Legislators propose $2,500 federal tax credit for used EVs

The federal EV tax credit has thus far only been available for new vehicles, but legislation introduced last week in both houses of Congress could change that.

As the chances of big spending on EV incentives and green energy in the bipartisan infrastructure package are looking increasingly grim, there's a bright spot in EV incentives: a separate bill that would establish a national EV tax credit for used EV purchases.

Dubbed the "Affordable EVs for Working Families Act," the bill would create a tax rebate of up to $2,500 for used electric cars. The credit would only apply to used cars that are at least two years old and cost less than $25,000, and be structured for EVs and PHEVs much like the existing EV tax credit.

It wouldn't apply to dealers, and people would only be allowed one credit per three year period. Eligibility would also be phased down for buyers whose adjusted gross income exceeds $75,000 for individuals, and $150,000 for joint filers.

2014 Nissan Leaf

2014 Nissan Leaf

Such a credit could be a win for EVs after the relative disappointment of the bipartisan infrastructure bill, which after much hype includes much less funding toward EVs than the $174 billion President Biden proposed earlier this year. It does include $7.5 billion for charging stations and $2.5 billion for electric buses, however, and Democrats are planning a more ambitious standalone climate bill that could include EV-related measures, according to Bloomberg.

A federal tax credit for used EVs might help balance out some of the various regional incentives, which can make EVs a steal for some, but not always where they're most needed.
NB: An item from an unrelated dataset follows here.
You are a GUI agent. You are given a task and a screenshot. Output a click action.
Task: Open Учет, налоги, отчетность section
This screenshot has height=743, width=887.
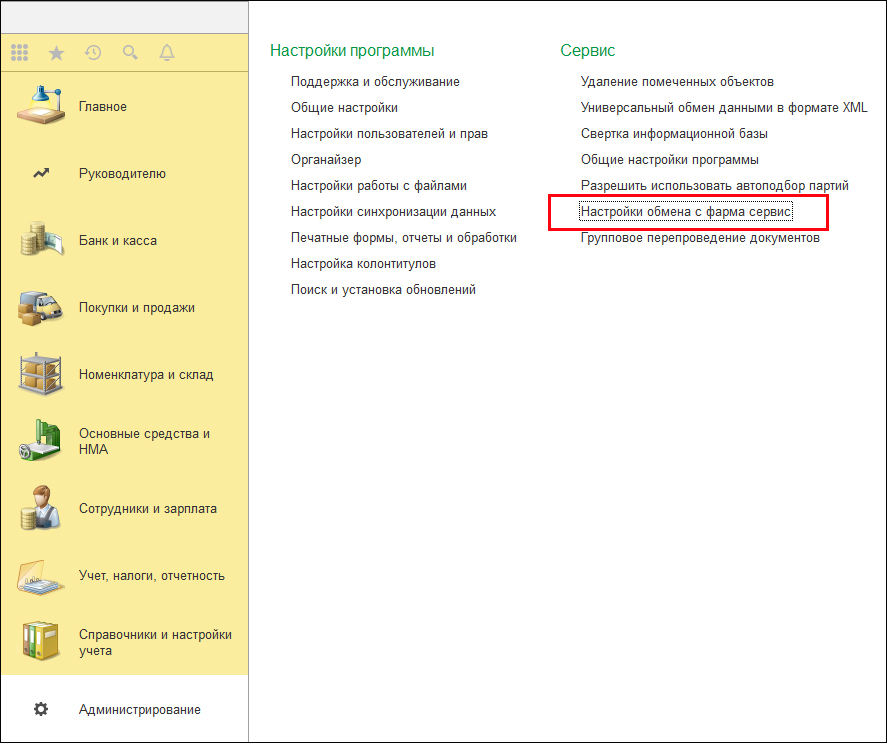pyautogui.click(x=151, y=576)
For example, under a limited program in the Bay Area, residents were able to claim up to $4,000 on used plug-in cars, and the state of CA has been offering low-income households in emissions-choked regions of the state incentives to shift to EVs with several programs over the years.

While used EV prices are currently surging, they're part of some odd supply-and-demand dynamics relating to a lack of new-vehicle supply. A tax credit may also help prop up the value of used EVs, which might not necessarily make them more accessible.